Thursday 12 January 2017

Heroine Fix: Kaylee Frye - Girl Genius

Warning: this contains spoilers for Firefly and Serenity.

I spent a lot of time this month trying to decide which of the Firefly ladies to focus on this month.  The sensual and dignified Inara?  The lethal and efficient Zoe?  The visionary and flexible River?  Or even Patience, who rules her moon with an iron fist?  All tempting, but in the end, I went with the girl after my own heart: Kaylee Frye, with her eternal faith and optimism, a mechanical genius and passionate woman.


Fans of Firefly have the privilege of being introduced to Kaylee three times: the original (unaired) two-part pilot, The Train Job and the movie, Serenity.  In the pilot, we first see Kaylee running to the engine room to shut down the engine so the ship can avoid detection.  She climbs up a ladder and flips a switch, then comments in the dark: Now I can't get down.  In The Train Job, she crawls out from underneath a panel (in the traditional manner of all sci-fi television engineers).  For the movie, Serenity, she's scrambling for the engine and deflecting her captain's angry demands to know why the buffer panel has detached.  She calmly reminds him that she promised him that the jury-rigged couplings would hold for two weeks, six months ago.

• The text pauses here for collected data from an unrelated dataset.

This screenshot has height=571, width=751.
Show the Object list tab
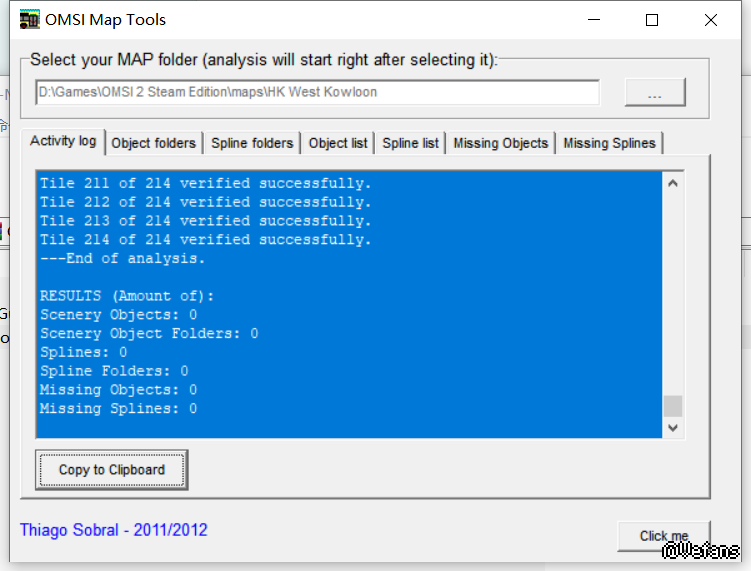point(338,143)
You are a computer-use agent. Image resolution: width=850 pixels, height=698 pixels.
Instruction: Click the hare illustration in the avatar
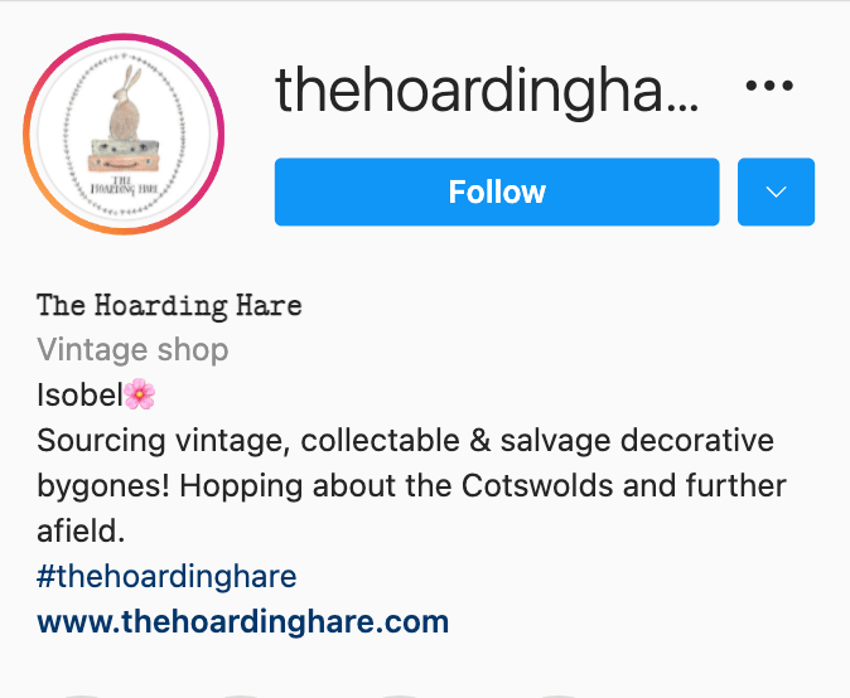coord(125,103)
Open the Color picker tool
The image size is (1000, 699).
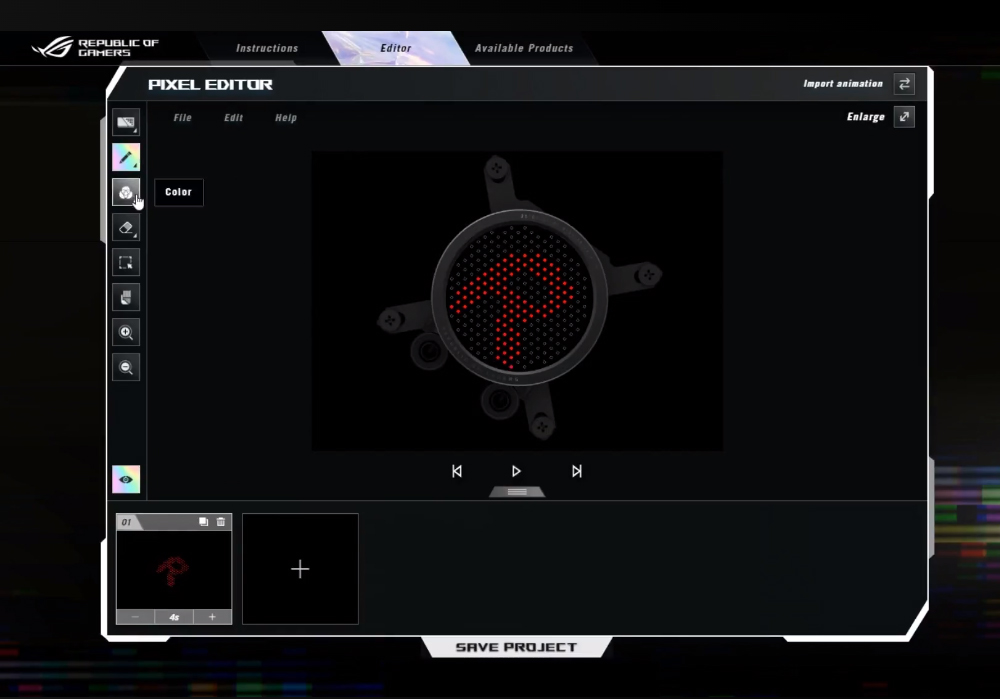[x=126, y=192]
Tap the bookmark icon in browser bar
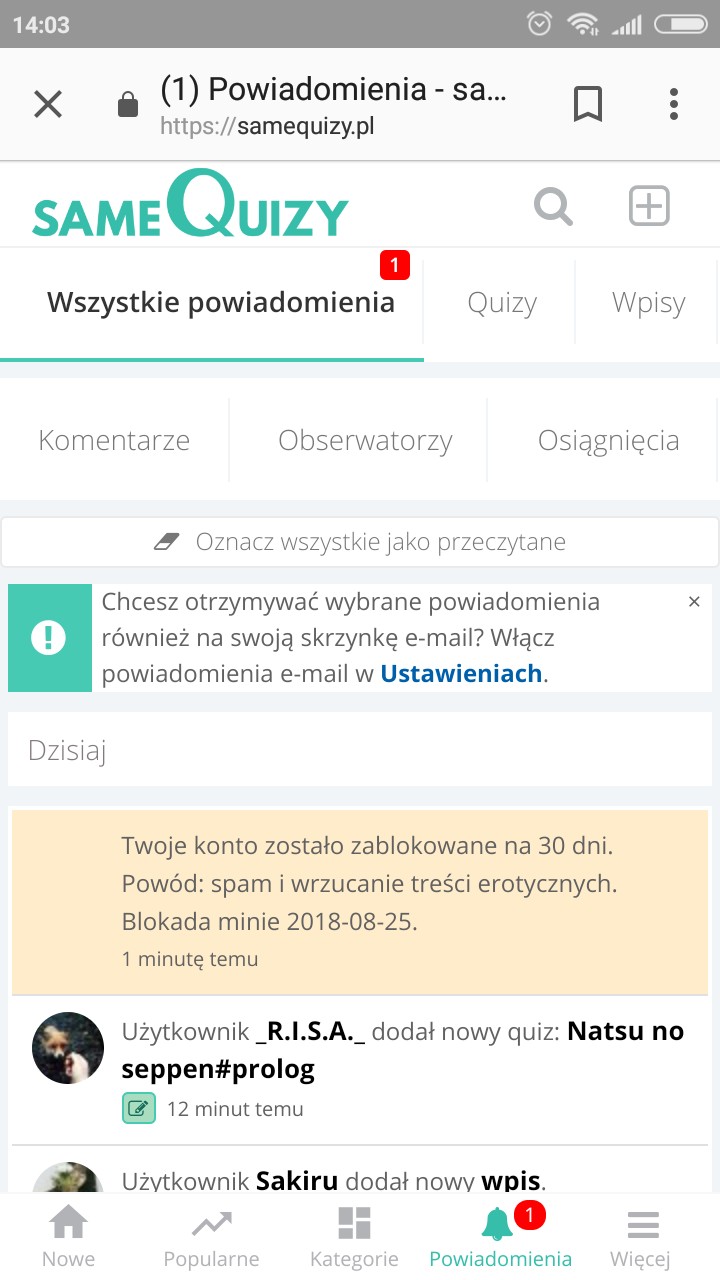The width and height of the screenshot is (720, 1280). coord(588,104)
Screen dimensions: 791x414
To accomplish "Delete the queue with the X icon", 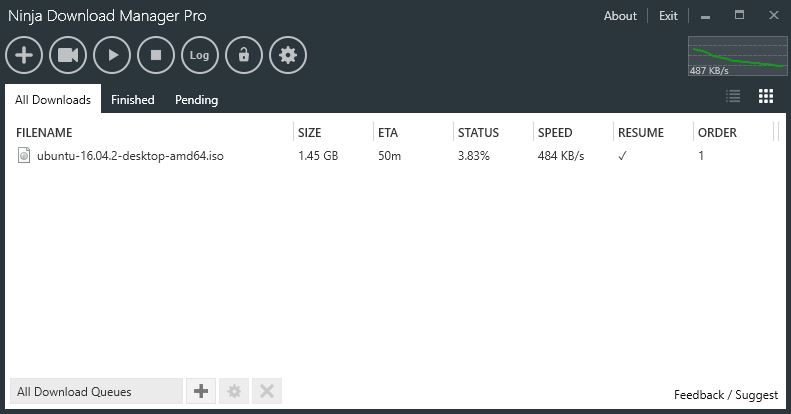I will (267, 391).
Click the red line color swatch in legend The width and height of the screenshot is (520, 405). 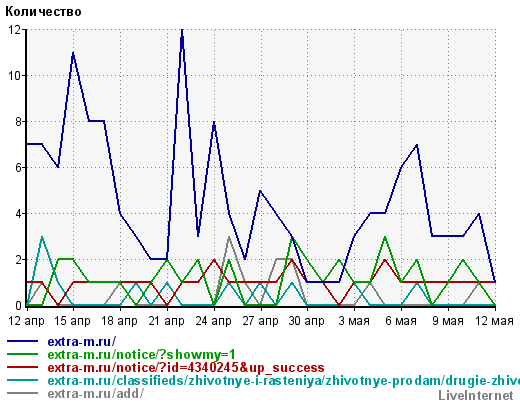pos(22,367)
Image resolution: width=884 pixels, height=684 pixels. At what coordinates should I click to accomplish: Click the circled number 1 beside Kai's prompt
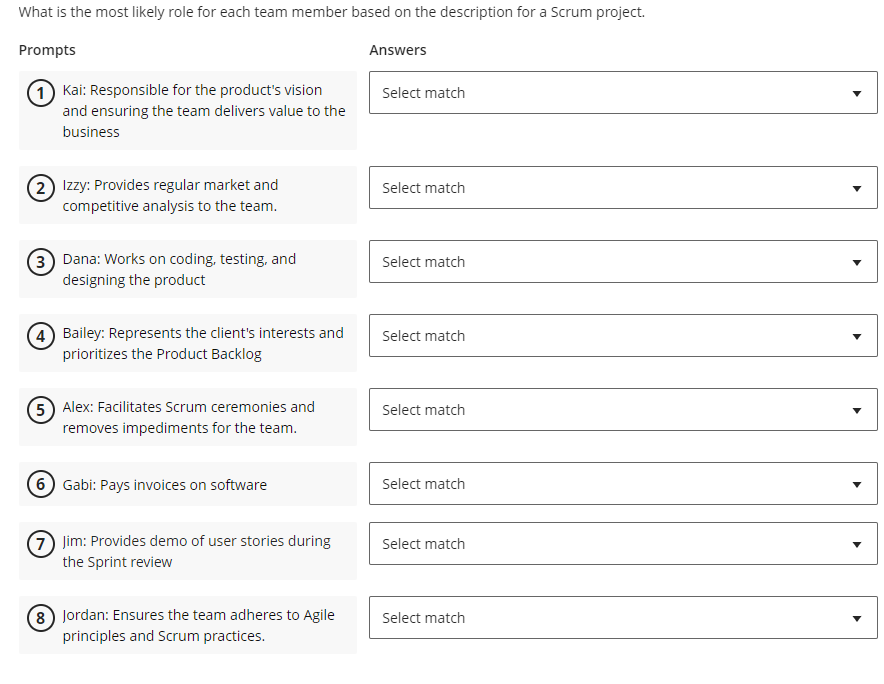(40, 92)
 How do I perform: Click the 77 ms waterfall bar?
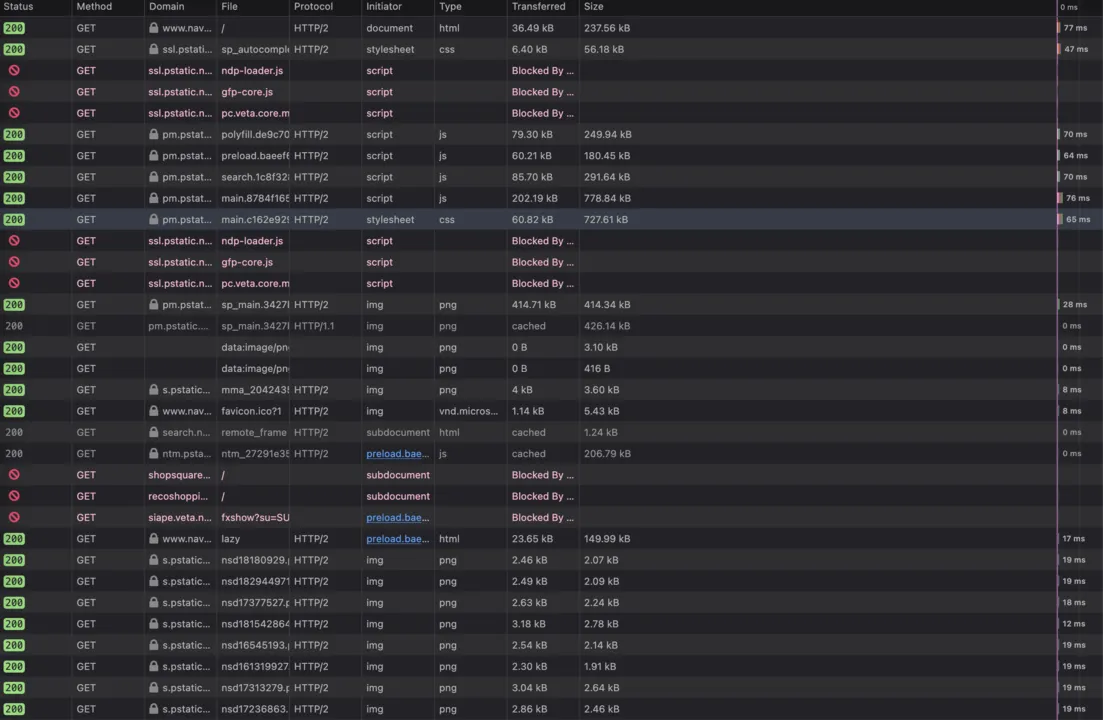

Like most of Joss Whedon's characters, Kaylee isn't easy to fit into a stereotype box.  She's cheerful, almost always smiling, even when she's been shot.  She's smart and a mechanical genius, describing herself as someone that machines just talk to.  She's the one who understands the ship and keeps her in the sky.  Jewel Staite explained in interviews that she first played Kaylee as an innocent, until she saw the script for Out of Gas, and realized that Kaylee is just unselfconscious about both her sexuality and skills.


 Kaylee likes people just as much as she does machines.  She's genuinely delighted to greet new arrivals and convince them to sign up as passengers on her ship.  She's proud of Serenity and one of the few times she gets upset is when someone insults her ship.  She tells Shepherd that her ship is the nicest at the Persephone docks.  With her rainbow parasol and her little buns on her head, she's happy to talk to people and find out their stories.


It would have been easy for the character to tip into irritating Pollyanna territory but one never gets the impression that Kaylee is ignorant or dismissive of the dangers they face.  She simply chooses to focus on what pleasures are available, from sampling a fresh strawberry to wearing a beautiful party dress to playing games with River.


When it comes to love, I am certain that Kaylee has a stack of romances tucked under her bunk.  She immediately falls in love with the doctor, Simon, even though he's too preoccupied with his sister to see it.  The only time she despairs is when she thinks he's about to leave the ship and even then, her earthy complaint that "going on a year, I ain't had nothing twixt my legs weren't run on batteries" is one of the best in the entire movie.  Although it leaves her male crewmates shaken, she's not ashamed.  She doesn't back down.

When Simon shyly confesses that her affection is mutual (just before they're about to be overrun and horribly killed), her reaction is to press him for specifics: "You mean to say, sex?"  When he confirms it, she immediately transforms from nervous to determined.

If she's been stuck with a year of batteries, I'm with Kaylee on proper motivation.

That's Kaylee in a nutshell.  Give her the right motivation and she will move heaven and earth to achieve her goal.  Once she knows a happily ever after is possible, she no longer has any doubt.  She is going to live and she is going to get her happy ending.  Show her a broken machine and she will find a way to fix it.  Give her the chance to meet a dozen people and she will walk away with at least eleven new friends.  She believes in others more than they believe in the themselves, which makes her all the more precious in a crew that's often more cynical than hopeful.
It's easy to praise fierce female badasses as pushing forward the expectations of women and girls.  But Kaylee represents another side of the coin: she enjoys feminine frippery but isn't intimidated by grease and machines.  She's cheery, brilliant and comfortable with herself.  She's everything modern women should be aspiring to be and she always finds time to take a moment to herself to dream.


Next month's Heroine Fix will take a look at a more contemporary heroine: Penelope Garcia from Criminal Minds.  See you then!